[ASSIGNMENT] The result should be the lines from the one holding "Task: Play the Product Videos tile" to the final line of the records below, repeated exactly and with no pictures.

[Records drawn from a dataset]
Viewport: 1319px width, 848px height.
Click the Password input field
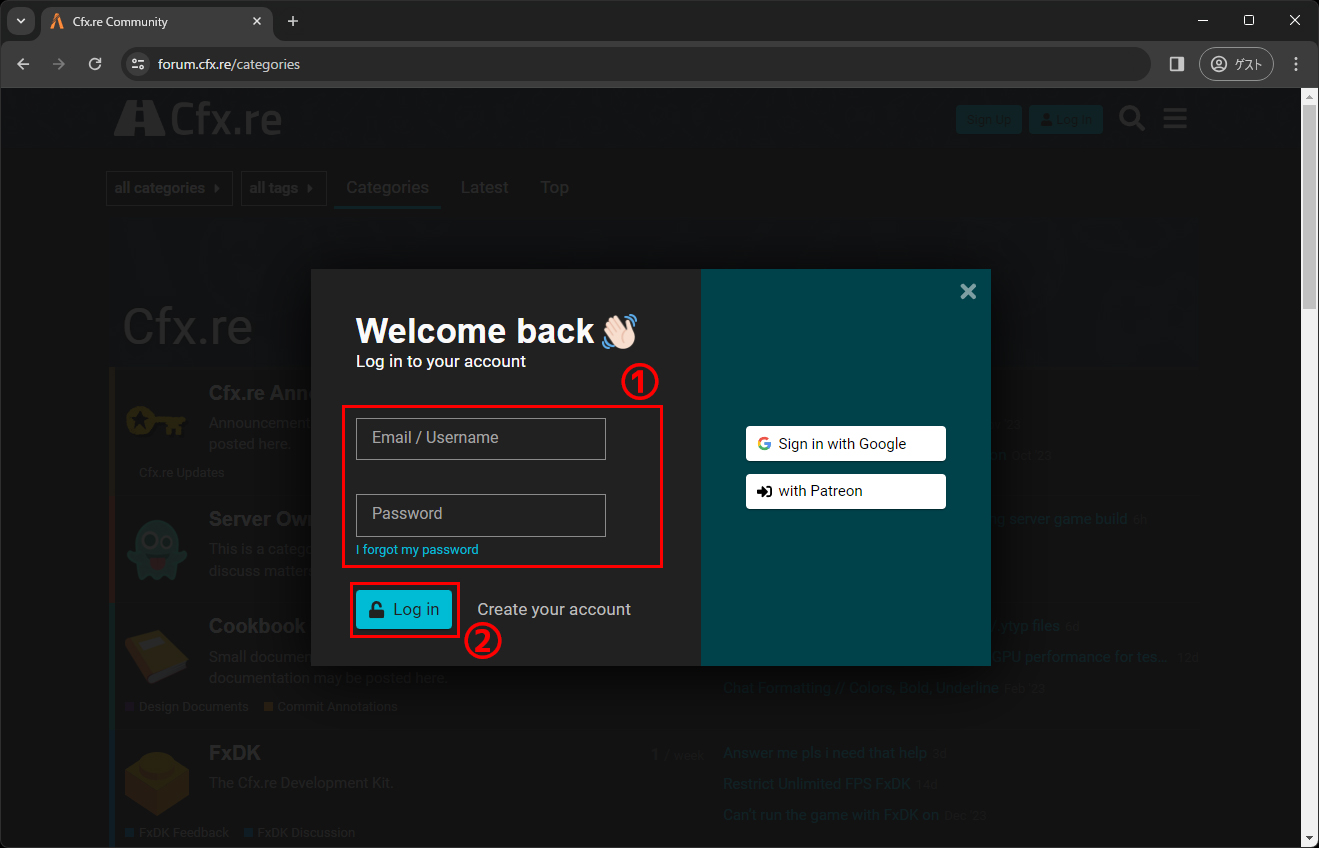[480, 515]
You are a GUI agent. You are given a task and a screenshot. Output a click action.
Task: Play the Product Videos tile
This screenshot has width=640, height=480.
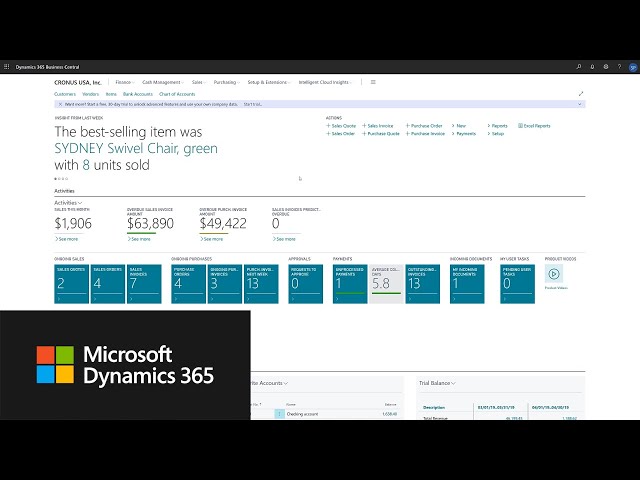[x=554, y=275]
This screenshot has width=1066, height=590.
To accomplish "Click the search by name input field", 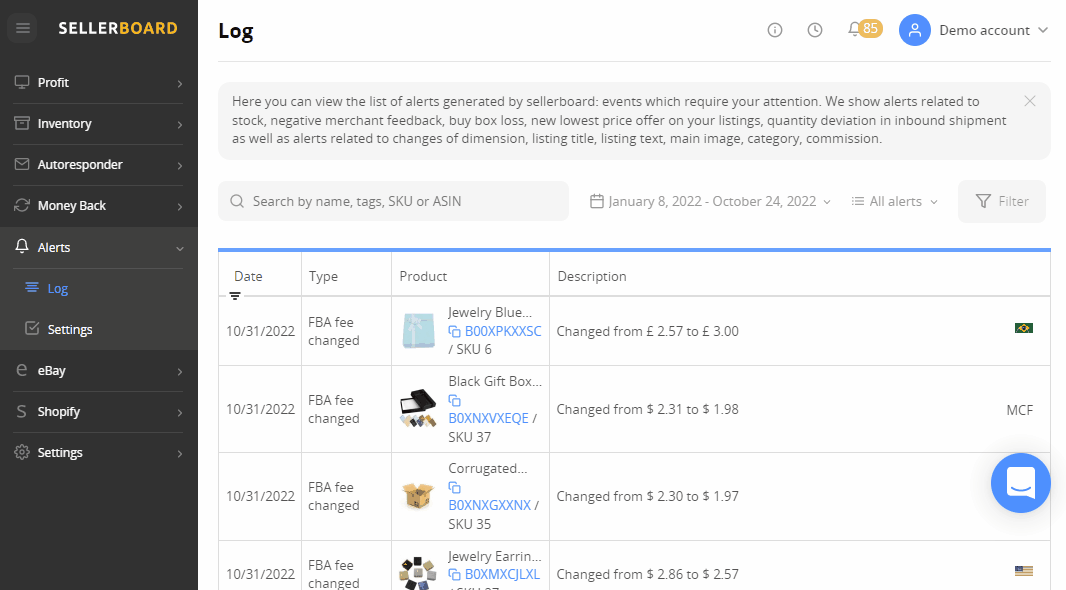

[OUTPUT FOR THIS TASK]
Task: Play the Product Videos tile
This screenshot has width=640, height=480.
[x=554, y=275]
This screenshot has width=1066, height=590.
To accomplish "Click the search by name input field", 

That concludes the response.